◆ **Brief**
Below are records to reproduce in full; copy them exactly but keep the pictures out.

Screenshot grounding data
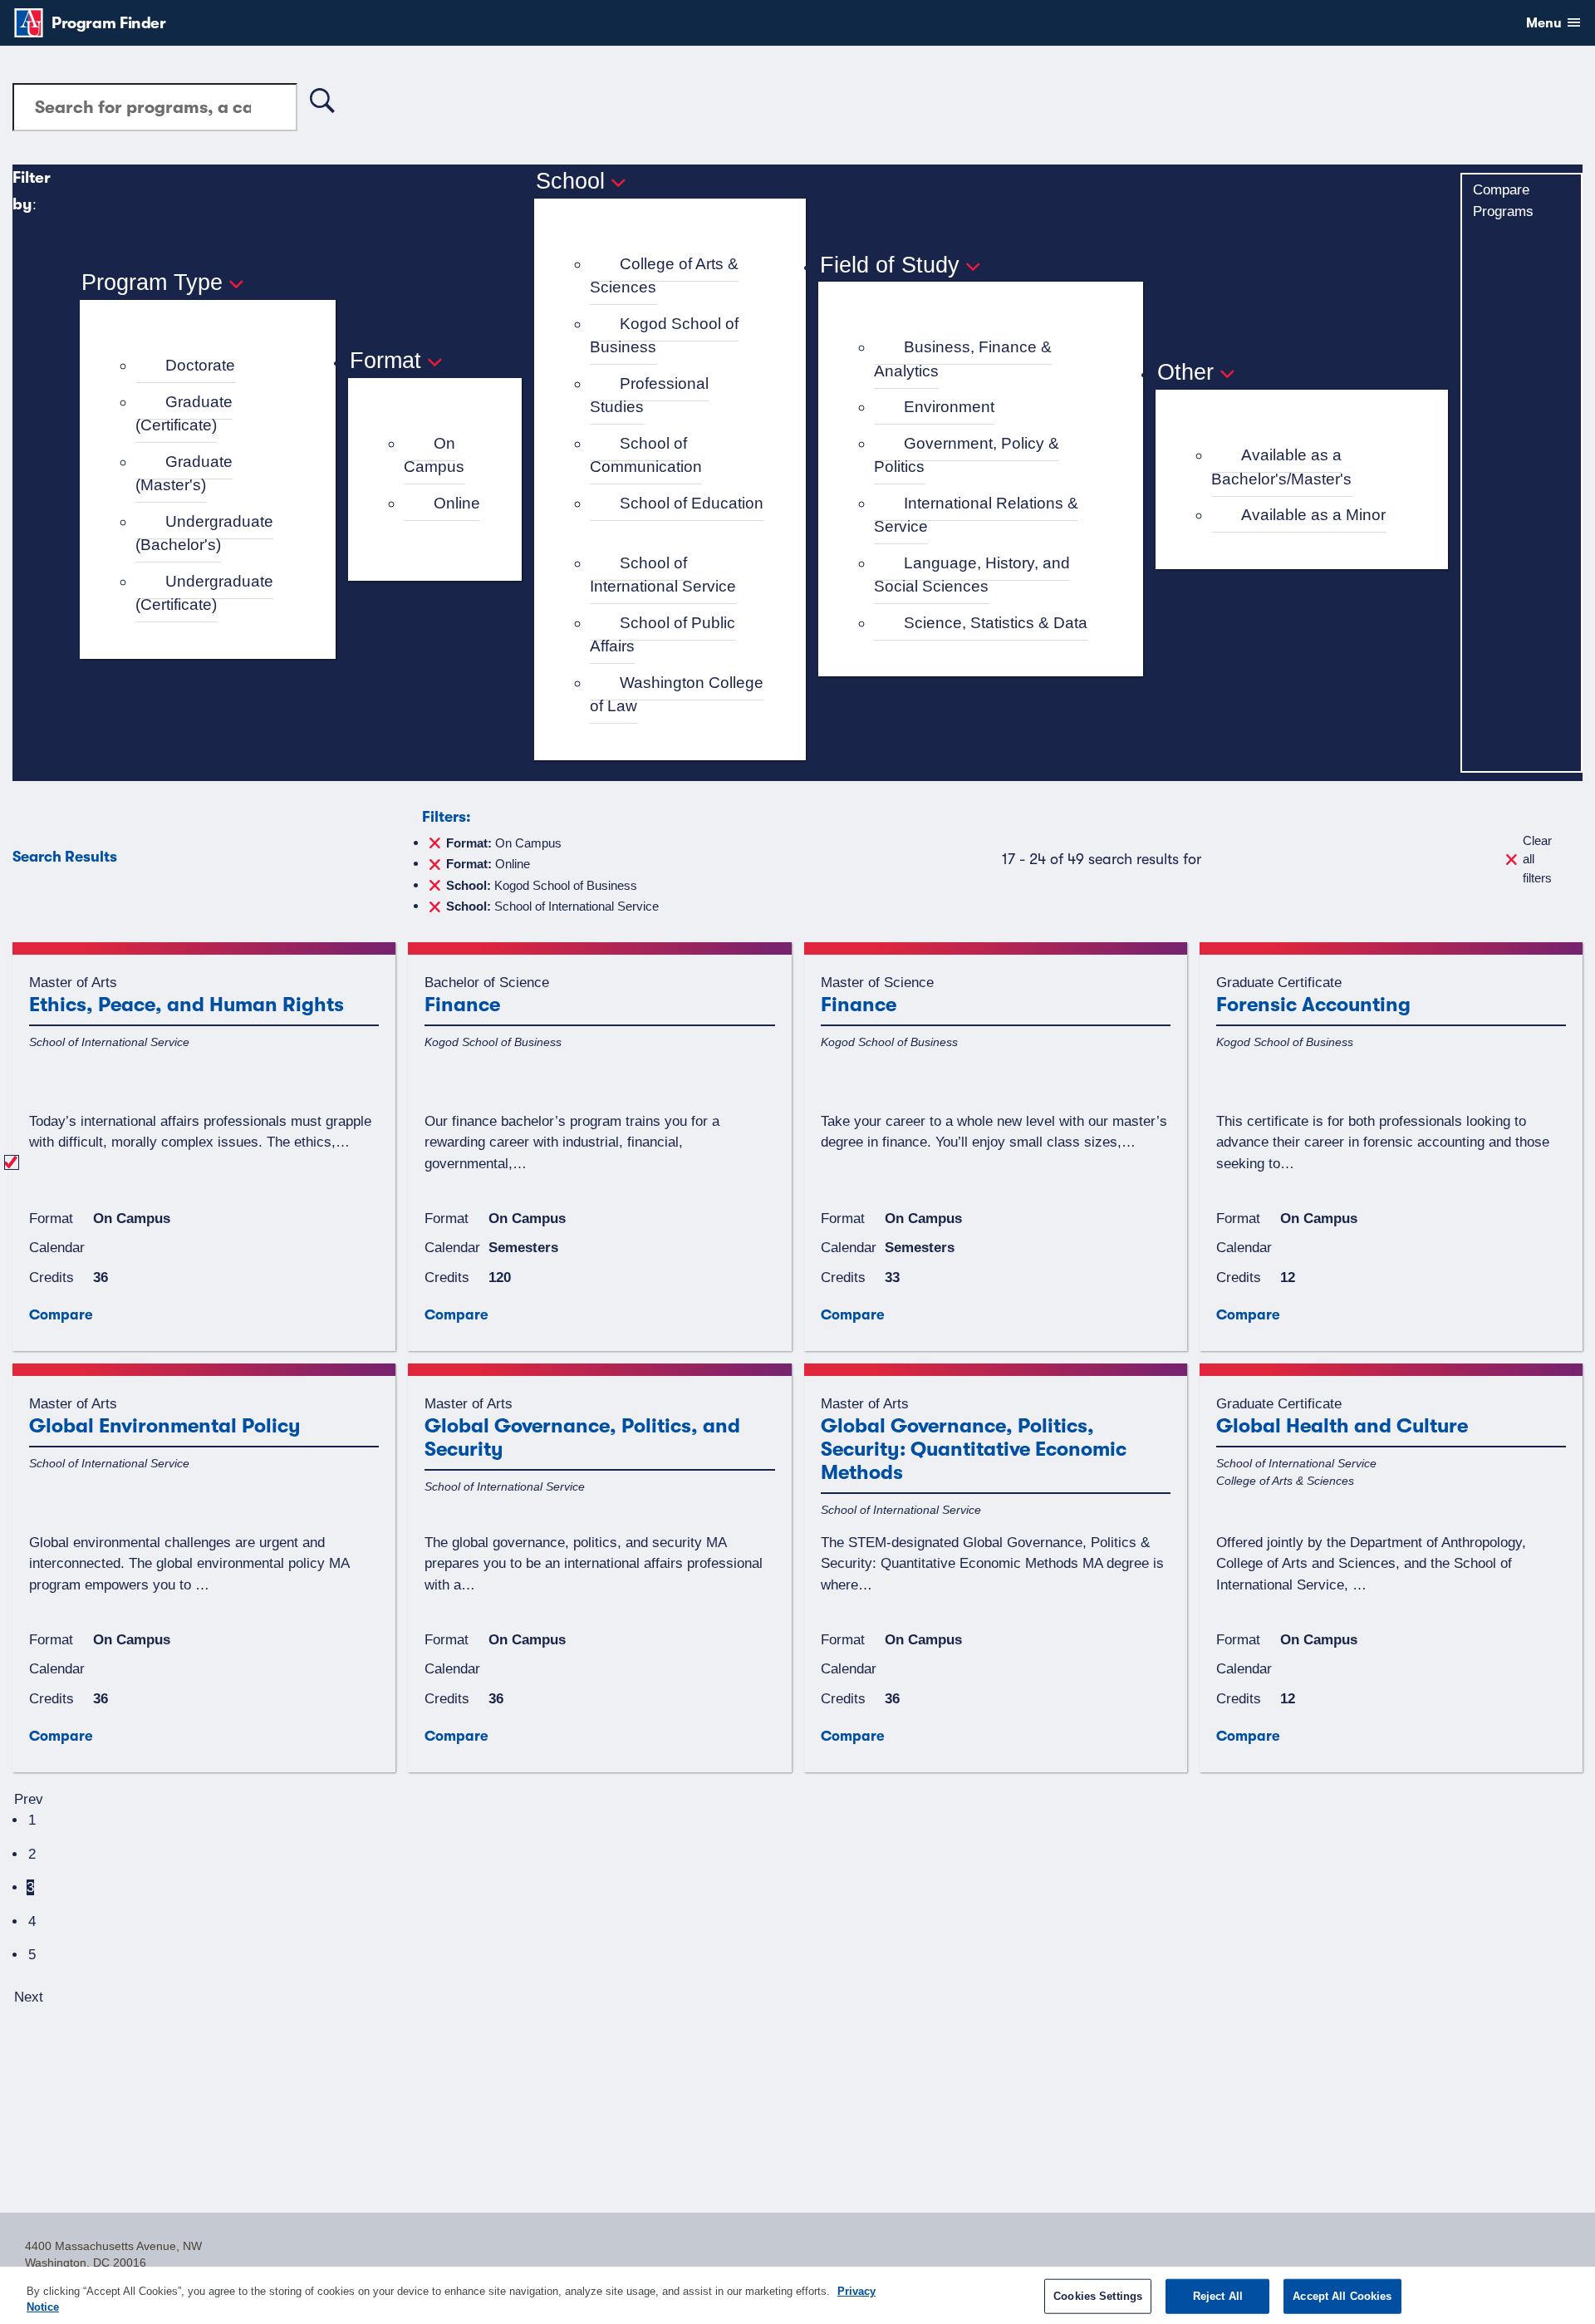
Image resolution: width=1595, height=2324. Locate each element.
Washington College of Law (676, 694)
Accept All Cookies (1342, 2296)
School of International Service (663, 575)
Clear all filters (1537, 859)
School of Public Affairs (662, 635)
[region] (797, 2295)
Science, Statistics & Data (995, 622)
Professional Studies (649, 395)
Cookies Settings (1097, 2296)
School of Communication (646, 455)
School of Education (691, 503)
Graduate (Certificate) (184, 414)
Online (457, 503)
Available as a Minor (1313, 514)
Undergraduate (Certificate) (204, 593)
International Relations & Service (976, 515)
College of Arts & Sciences (664, 276)
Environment (949, 406)
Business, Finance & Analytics (963, 359)
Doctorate (200, 365)
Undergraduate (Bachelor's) (204, 533)
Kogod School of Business (664, 335)
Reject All (1218, 2296)
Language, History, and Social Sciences (972, 575)
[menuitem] (214, 366)
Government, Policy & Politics (966, 455)
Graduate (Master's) (184, 473)
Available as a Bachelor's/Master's (1281, 467)
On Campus (434, 455)
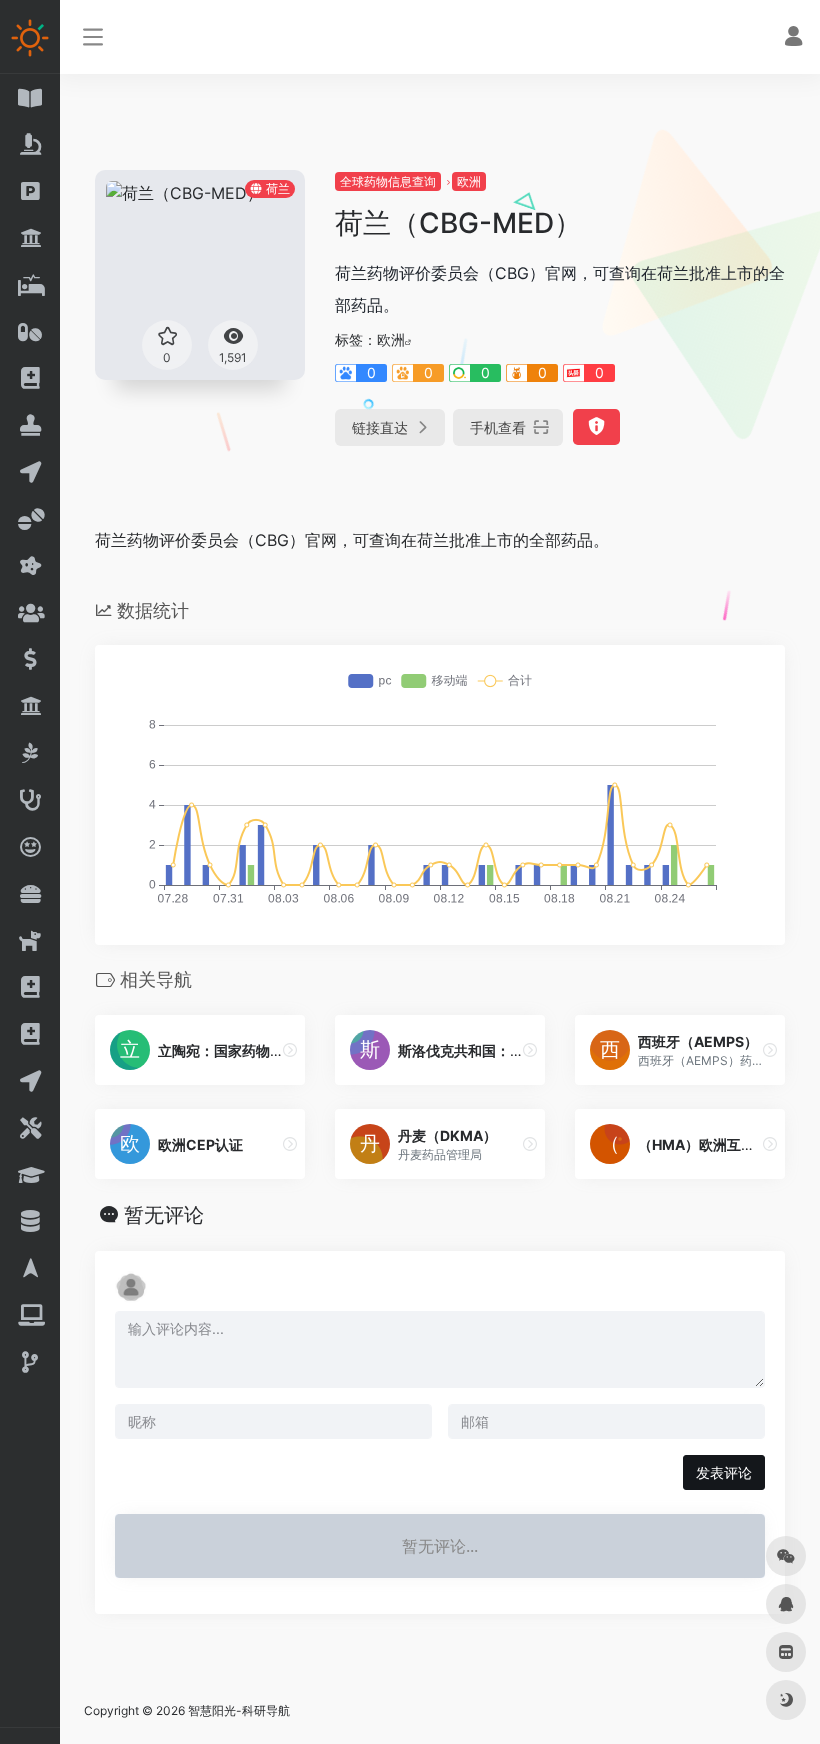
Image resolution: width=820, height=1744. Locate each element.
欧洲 (469, 181)
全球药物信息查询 (388, 181)
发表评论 (724, 1472)
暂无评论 (164, 1215)
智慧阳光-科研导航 (239, 1710)
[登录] (793, 38)
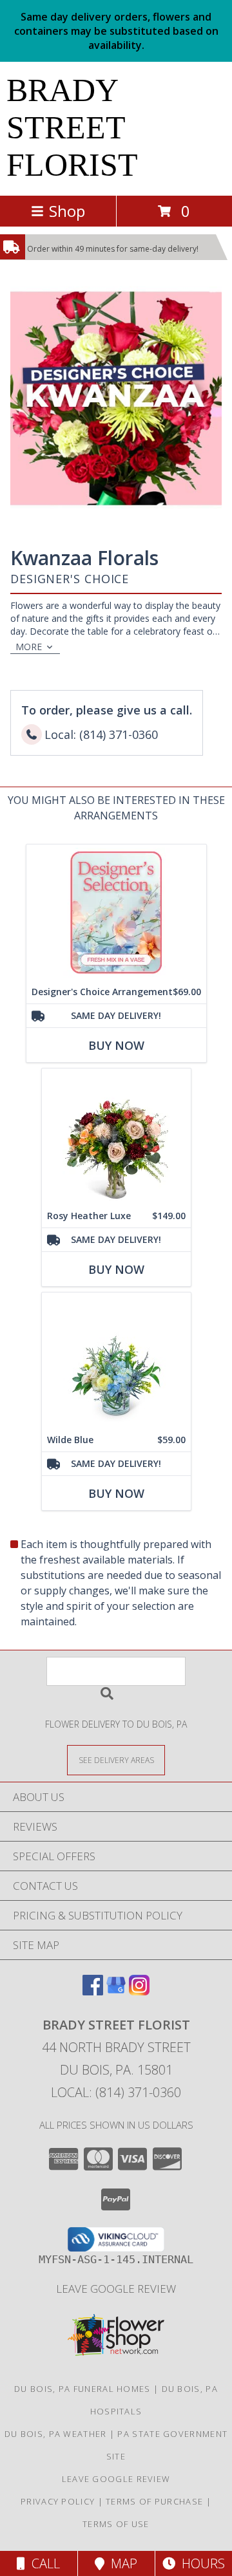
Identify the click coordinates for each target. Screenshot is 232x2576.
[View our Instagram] (139, 1991)
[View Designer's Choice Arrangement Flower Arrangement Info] (116, 912)
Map (120, 2563)
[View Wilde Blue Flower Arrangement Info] (116, 1360)
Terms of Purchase (154, 2501)
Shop (67, 210)
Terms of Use (116, 2524)
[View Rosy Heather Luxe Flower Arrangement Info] (116, 1136)
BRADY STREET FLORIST (72, 127)
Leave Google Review (116, 2288)
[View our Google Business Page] (116, 1991)
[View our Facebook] (92, 1991)
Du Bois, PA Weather (56, 2434)
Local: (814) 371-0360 (116, 2092)
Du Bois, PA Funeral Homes (82, 2388)
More (28, 646)
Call (42, 2563)
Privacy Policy (58, 2501)
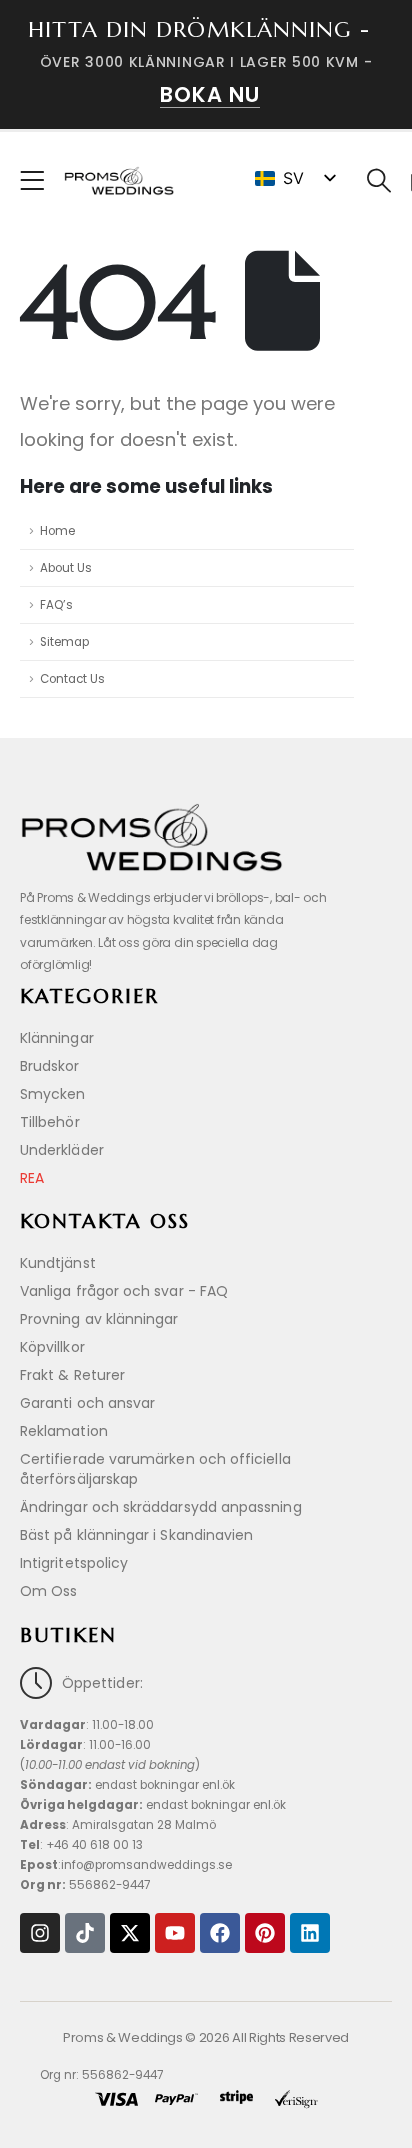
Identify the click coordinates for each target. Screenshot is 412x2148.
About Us (66, 568)
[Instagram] (40, 1933)
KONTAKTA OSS (105, 1221)
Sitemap (64, 642)
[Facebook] (220, 1933)
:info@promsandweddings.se (126, 1865)
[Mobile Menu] (38, 181)
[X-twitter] (130, 1933)
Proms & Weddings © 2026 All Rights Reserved (206, 2037)
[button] (379, 181)
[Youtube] (175, 1933)
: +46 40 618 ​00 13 (81, 1845)
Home (57, 531)
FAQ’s (56, 605)
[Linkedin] (310, 1933)
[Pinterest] (265, 1933)
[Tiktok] (85, 1933)
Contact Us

◆ **Response area**
Image resolution: width=1595, height=2324. Locate each element.
Washington College of Law (676, 694)
Accept All Cookies (1342, 2296)
School of International Service (663, 575)
Clear all filters (1537, 859)
School of Public Affairs (662, 635)
[region] (797, 2295)
Science, Statistics & Data (995, 622)
Professional Studies (649, 395)
Cookies Settings (1097, 2296)
School of Communication (646, 455)
School of Education (691, 503)
Graduate (Certificate) (184, 414)
Online (457, 503)
Available as a Minor (1313, 514)
Undergraduate (Certificate) (204, 593)
International Relations & Service (976, 515)
College of Arts & Sciences (664, 276)
Environment (949, 406)
Business, Finance & Analytics (963, 359)
Doctorate (200, 365)
Undergraduate (Bachelor's) (204, 533)
Kogod School of Business (664, 335)
Reject All (1218, 2296)
Language, History, and Social Sciences (972, 575)
[menuitem] (214, 366)
Government, Policy & Politics (966, 455)
Graduate (Master's) (184, 473)
Available as a Bachelor's/Master's (1281, 467)
On Campus (434, 455)
Image resolution: width=820, height=1744. Locate each element.
欧洲 (469, 181)
全球药物信息查询 (388, 181)
发表评论 (724, 1472)
暂无评论 (164, 1215)
智慧阳光-科研导航 (239, 1710)
[登录] (793, 38)
Identify the click coordinates for each target. Screenshot is 232x2576.
[View our Instagram] (139, 1991)
[View Designer's Choice Arrangement Flower Arrangement Info] (116, 912)
Map (120, 2563)
[View Wilde Blue Flower Arrangement Info] (116, 1360)
Terms of Purchase (154, 2501)
Shop (67, 210)
Terms of Use (116, 2524)
[View Rosy Heather Luxe Flower Arrangement Info] (116, 1136)
BRADY STREET FLORIST (72, 127)
Leave Google Review (116, 2288)
[View our Google Business Page] (116, 1991)
[View our Facebook] (92, 1991)
Du Bois, PA Weather (56, 2434)
Local: (814) 371-0360 (116, 2092)
Du Bois, PA Funeral Homes (82, 2388)
More (28, 646)
Call (42, 2563)
Privacy Policy (58, 2501)
Identify the click coordinates for each target. Screenshot is 412x2148.
About Us (66, 568)
[Instagram] (40, 1933)
KONTAKTA OSS (105, 1221)
Sitemap (64, 642)
[Facebook] (220, 1933)
:info@promsandweddings.se (126, 1865)
[Mobile Menu] (38, 181)
[X-twitter] (130, 1933)
Proms & Weddings © 2026 All Rights Reserved (206, 2037)
[button] (379, 181)
[Youtube] (175, 1933)
: +46 40 618 ​00 13 (81, 1845)
Home (57, 531)
FAQ’s (56, 605)
[Linkedin] (310, 1933)
[Pinterest] (265, 1933)
[Tiktok] (85, 1933)
Contact Us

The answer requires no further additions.